The second event to take place in Israel while I was there was the unanimous guilty verdict in the trial of the soldier, Sgt. Elor Azaria. Now, while his guilt – that of a coldblooded murderer – was clear to anyone with functioning eyes and working brain, the eruption of the blood-thirsty crowd in the streets, and the cacophony of corrupt and softheaded politicians – Netanyahu of course leading the way – in defense of the murderer, and in opposition of the long, studious verdict by the three-judge panel of distinguished army judges, was deafening (but maybe expected too). Though the trial has reached its conclusion, this matter is not yet over by any stretch of the imagination. Let me leave you with this thought: The most appalling, frightening slogan I’d heard being chanted in the streets was this: “Run, Gadi, run; Rabin needs a friend!” Gadi is the first name of the current Israel Defense Forces Chief of Staff, Lieutenant General Gadi Eizenkot. The implications are obvious, of course: You’re next! Don’t be surprise, then, when another such political assassination does occur. You shouldn’t be surprised that Netanyahu didn’t really condemn these hooligans in the streets.

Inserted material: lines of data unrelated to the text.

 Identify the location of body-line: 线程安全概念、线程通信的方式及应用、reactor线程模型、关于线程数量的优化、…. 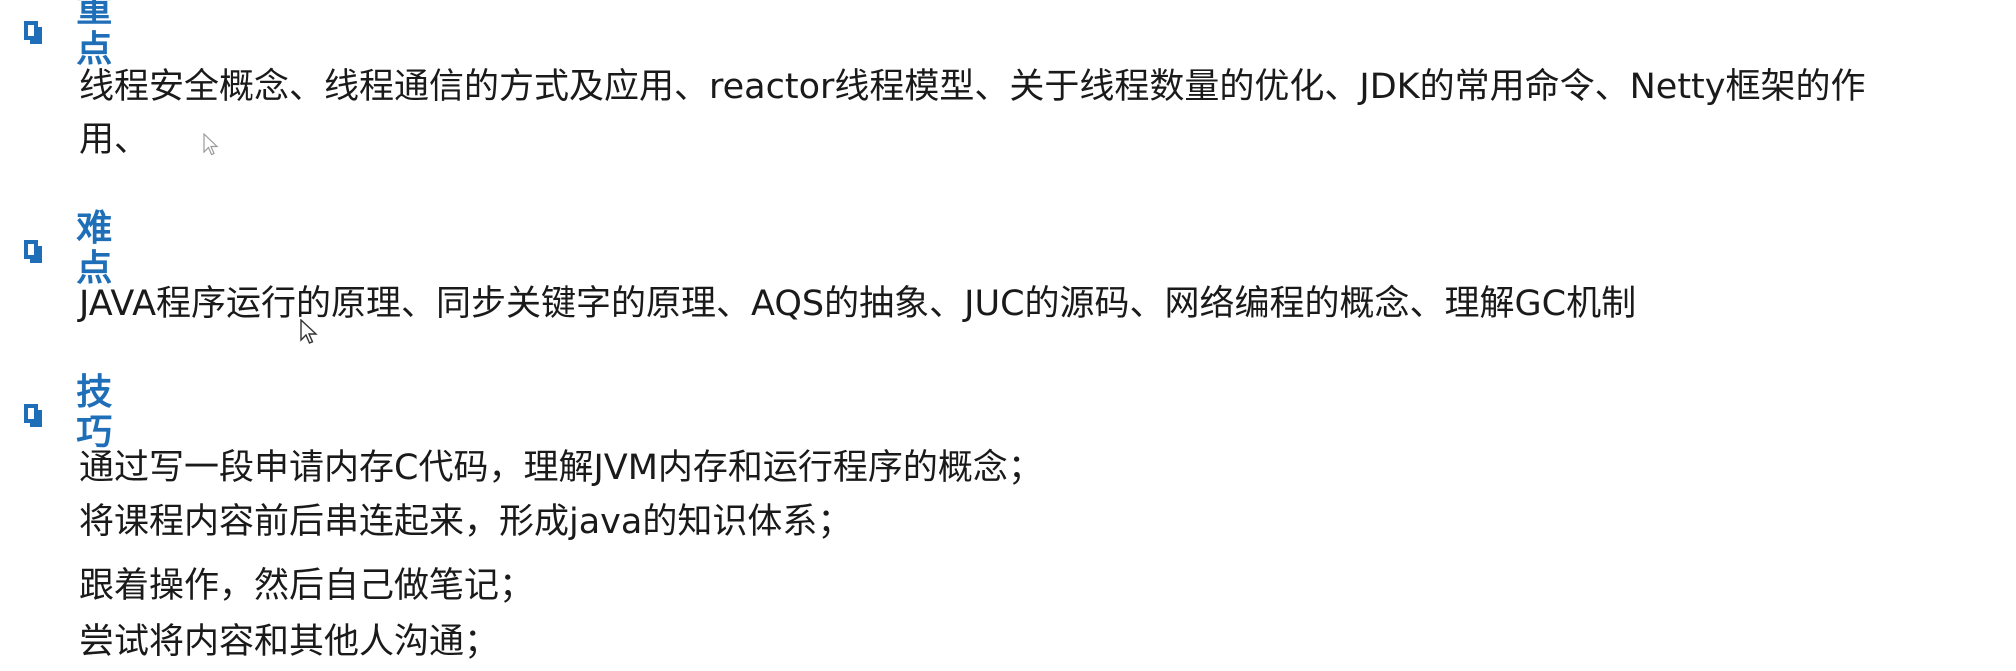
(972, 87).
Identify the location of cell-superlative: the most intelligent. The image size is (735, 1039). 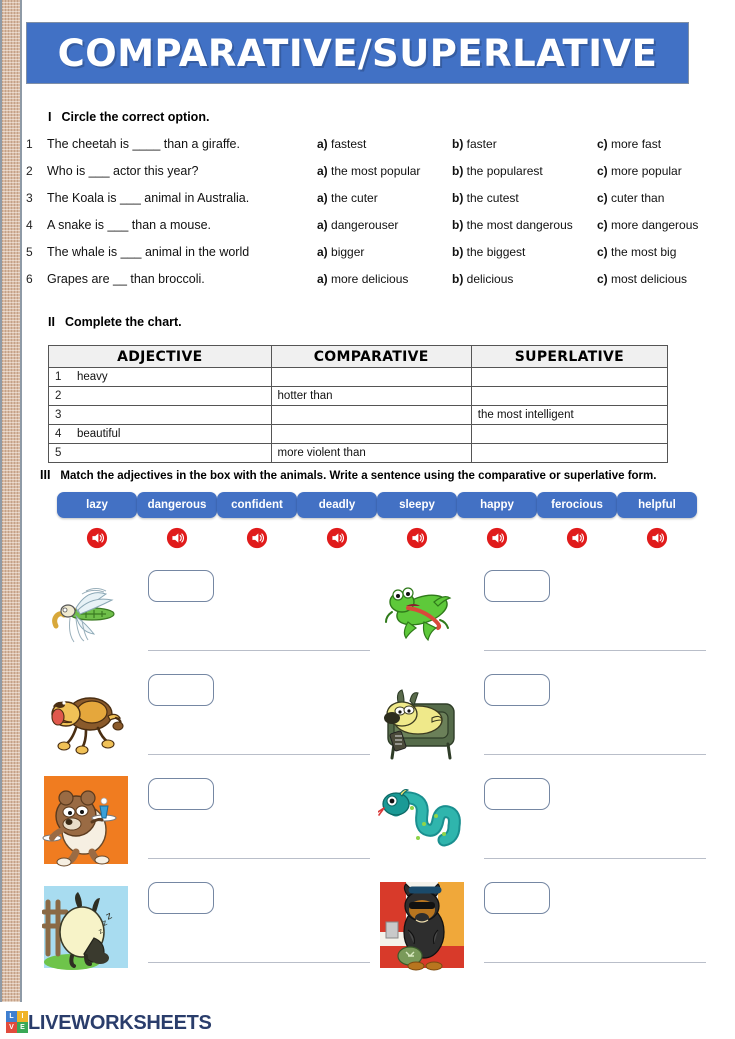
(570, 415).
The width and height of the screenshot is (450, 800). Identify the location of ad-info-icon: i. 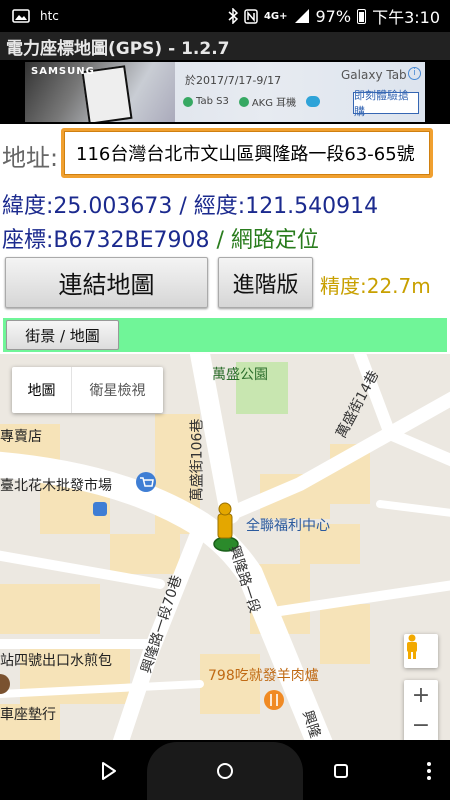
(414, 74).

Just as he hadn’t done a thing to calm down the crowds in the streets of Jerusalem when they shouted similar things against Rabin.

The third thing to occur was the terrible terrorist attack in Jerusalem on the cadets of an IDF Officers Course, with four of them dead as result, and seventeen others injured. What stood out to me, together with the deep sadness of the loss of young, innocent lives, and apart from the repulsion at the government officials and ministers who didn’t find the time to attend any of the funerals, as is the custom in Israel, was the clear, prominent thought that no matter how strong Israel and its army are; no matter how many nuclear bombs Israel possess; no matter how sophisticated the fighter planes and the submarines are – all it takes is a simple, basic truck with a driver to cause that much horror and grief. The only thing that can prevent these things from happening again – and they will, of course – is peace. Yes, that five-letter dirty word. But peace, and the future of the Zionist dream, that’s another story for another post.